Could you print the lines below exactly, from the one holding "Click right arrow" through the last line, with no other output?

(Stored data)
☆ ☆ ☆ ☆ ☆ ☆ ☆

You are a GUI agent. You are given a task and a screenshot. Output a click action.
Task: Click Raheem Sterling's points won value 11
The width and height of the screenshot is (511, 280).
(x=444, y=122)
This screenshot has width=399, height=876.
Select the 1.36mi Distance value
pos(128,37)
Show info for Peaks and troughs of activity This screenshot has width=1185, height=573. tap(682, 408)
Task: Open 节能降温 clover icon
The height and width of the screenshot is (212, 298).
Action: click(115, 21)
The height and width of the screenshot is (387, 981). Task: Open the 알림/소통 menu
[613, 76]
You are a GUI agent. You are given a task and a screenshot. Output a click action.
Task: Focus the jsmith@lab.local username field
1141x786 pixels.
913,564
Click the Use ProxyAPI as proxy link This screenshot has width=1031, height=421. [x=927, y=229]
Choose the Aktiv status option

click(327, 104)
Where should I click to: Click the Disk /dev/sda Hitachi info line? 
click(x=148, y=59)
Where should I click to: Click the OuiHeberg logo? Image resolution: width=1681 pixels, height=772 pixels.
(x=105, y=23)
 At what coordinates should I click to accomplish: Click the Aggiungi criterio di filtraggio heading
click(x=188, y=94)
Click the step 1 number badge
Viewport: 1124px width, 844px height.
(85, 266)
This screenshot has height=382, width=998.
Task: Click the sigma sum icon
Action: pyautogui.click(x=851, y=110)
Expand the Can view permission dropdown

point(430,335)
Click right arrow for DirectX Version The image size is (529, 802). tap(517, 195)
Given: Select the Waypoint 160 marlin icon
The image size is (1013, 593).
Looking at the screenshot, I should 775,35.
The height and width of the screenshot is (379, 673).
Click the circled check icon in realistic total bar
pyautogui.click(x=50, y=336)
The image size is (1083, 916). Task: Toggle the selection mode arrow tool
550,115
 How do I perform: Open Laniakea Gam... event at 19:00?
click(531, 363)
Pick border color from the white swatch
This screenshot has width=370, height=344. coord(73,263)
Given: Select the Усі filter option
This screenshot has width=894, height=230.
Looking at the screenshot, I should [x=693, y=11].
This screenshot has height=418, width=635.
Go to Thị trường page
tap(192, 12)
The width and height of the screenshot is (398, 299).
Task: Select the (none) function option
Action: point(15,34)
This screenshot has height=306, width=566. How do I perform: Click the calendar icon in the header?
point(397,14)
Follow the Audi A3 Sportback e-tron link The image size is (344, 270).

☆ ☆ ☆ ☆ ☆ ☆ ☆

● Answer section
Click right arrow for DirectX Version The image size is (529, 802). tap(517, 195)
Given: Select the Waypoint 160 marlin icon
The image size is (1013, 593).
Looking at the screenshot, I should 775,35.
The height and width of the screenshot is (379, 673).
Click the circled check icon in realistic total bar
pyautogui.click(x=50, y=336)
The image size is (1083, 916). Task: Toggle the selection mode arrow tool
550,115
 How do I perform: Open Laniakea Gam... event at 19:00?
click(531, 363)
Pick border color from the white swatch
This screenshot has width=370, height=344. coord(73,263)
Given: Select the Усі filter option
This screenshot has width=894, height=230.
Looking at the screenshot, I should [x=693, y=11].
This screenshot has height=418, width=635.
Go to Thị trường page
tap(192, 12)
The width and height of the screenshot is (398, 299).
Task: Select the (none) function option
Action: point(15,34)
This screenshot has height=306, width=566. How do I perform: Click the calendar icon in the header?
point(397,14)
Follow the Audi A3 Sportback e-tron link The image size is (344, 270).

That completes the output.